# DATASET:
▬▬▬▬▬▬

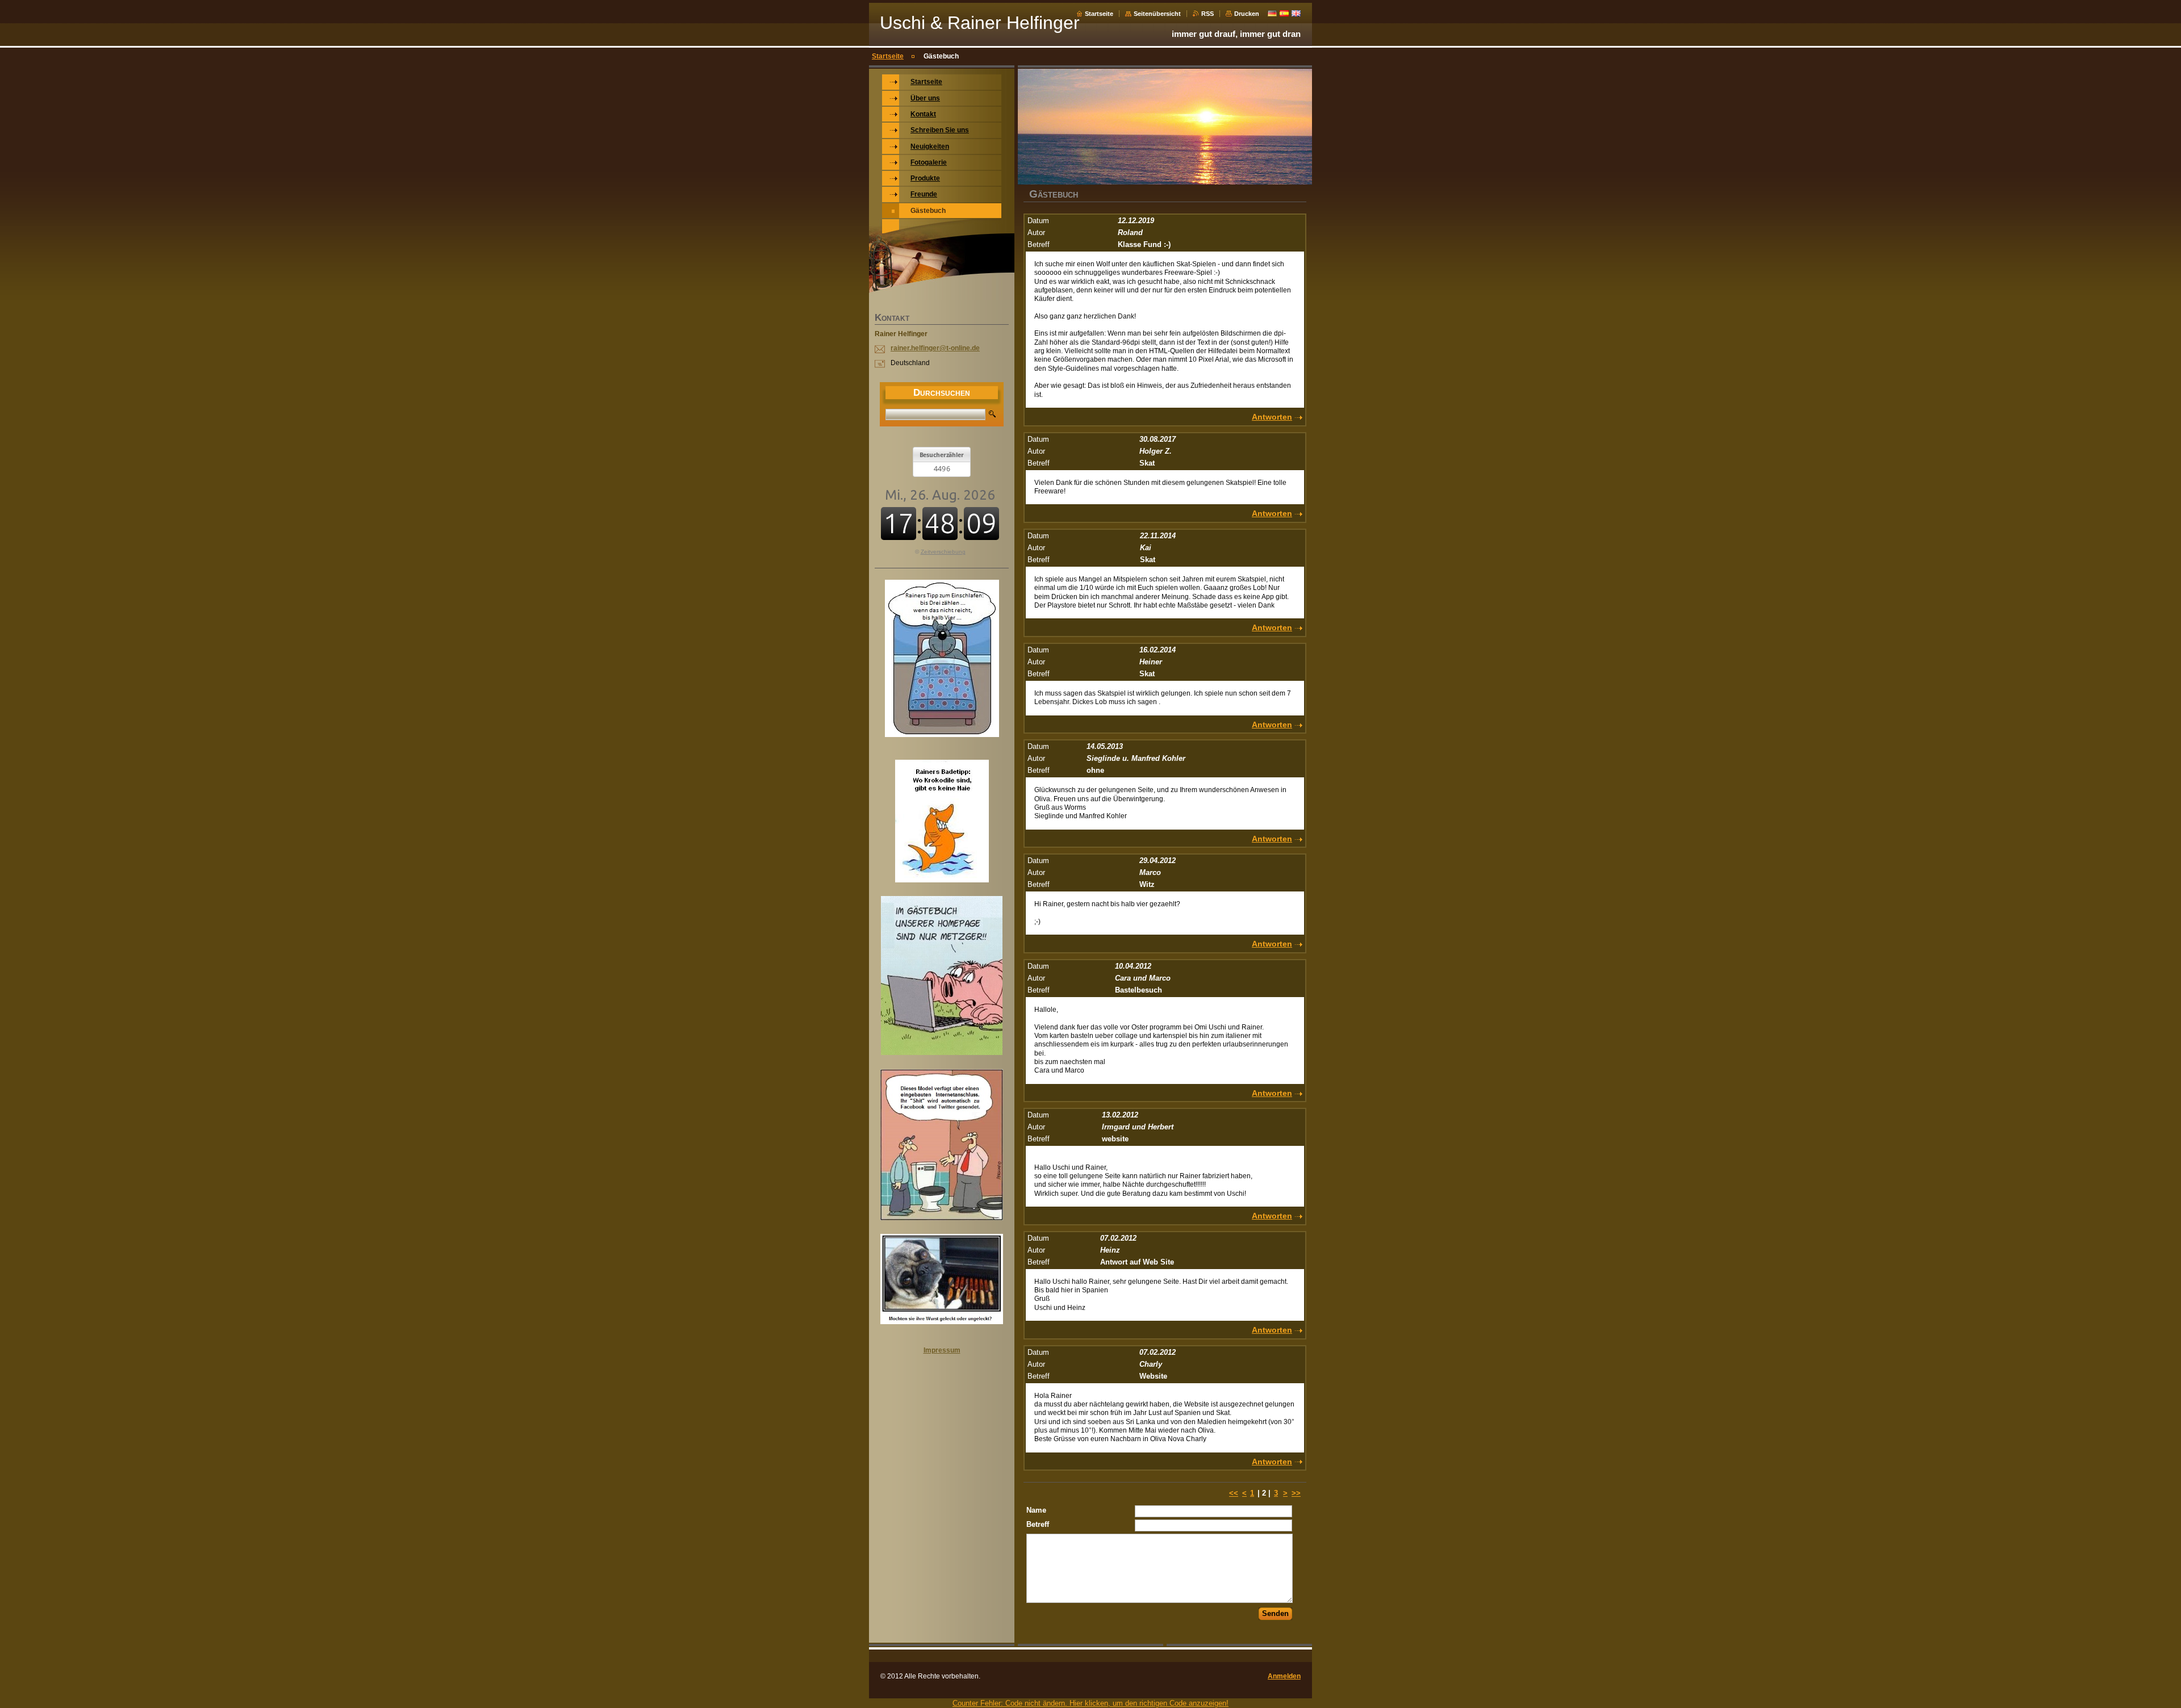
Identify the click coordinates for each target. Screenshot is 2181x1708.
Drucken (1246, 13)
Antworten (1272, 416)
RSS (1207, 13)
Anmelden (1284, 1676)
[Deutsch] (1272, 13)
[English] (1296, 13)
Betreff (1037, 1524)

▬▬▬▬▬▬

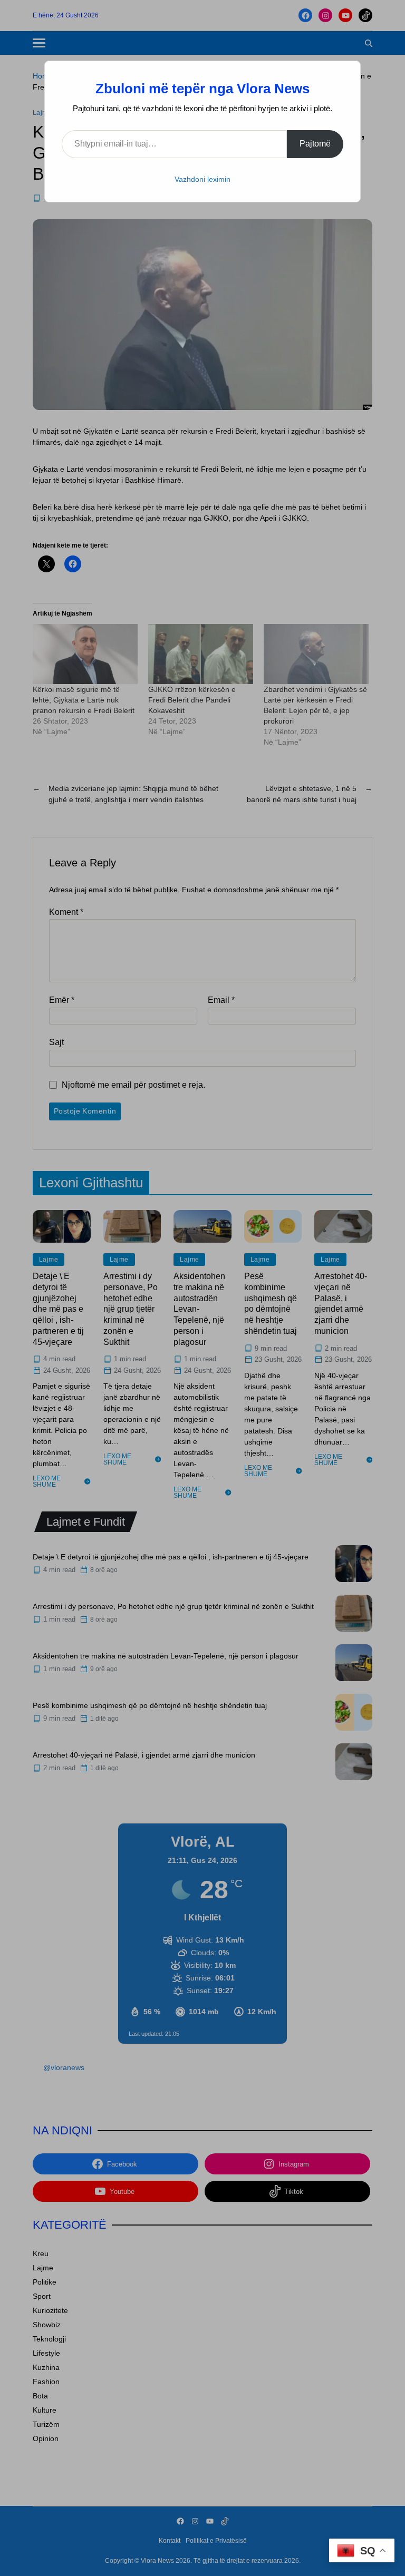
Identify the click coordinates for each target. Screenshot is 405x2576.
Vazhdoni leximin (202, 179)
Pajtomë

▬▬▬▬▬▬

# TRY IT:
Above are the entries. Copy exactly the part that opens with the line containing "Antworten (1272, 416)" and closes with the line containing "Betreff (1037, 1524)", and no more.

# EXERCISE SOLUTION:
Antworten (1272, 416)
RSS (1207, 13)
Anmelden (1284, 1676)
[Deutsch] (1272, 13)
[English] (1296, 13)
Betreff (1037, 1524)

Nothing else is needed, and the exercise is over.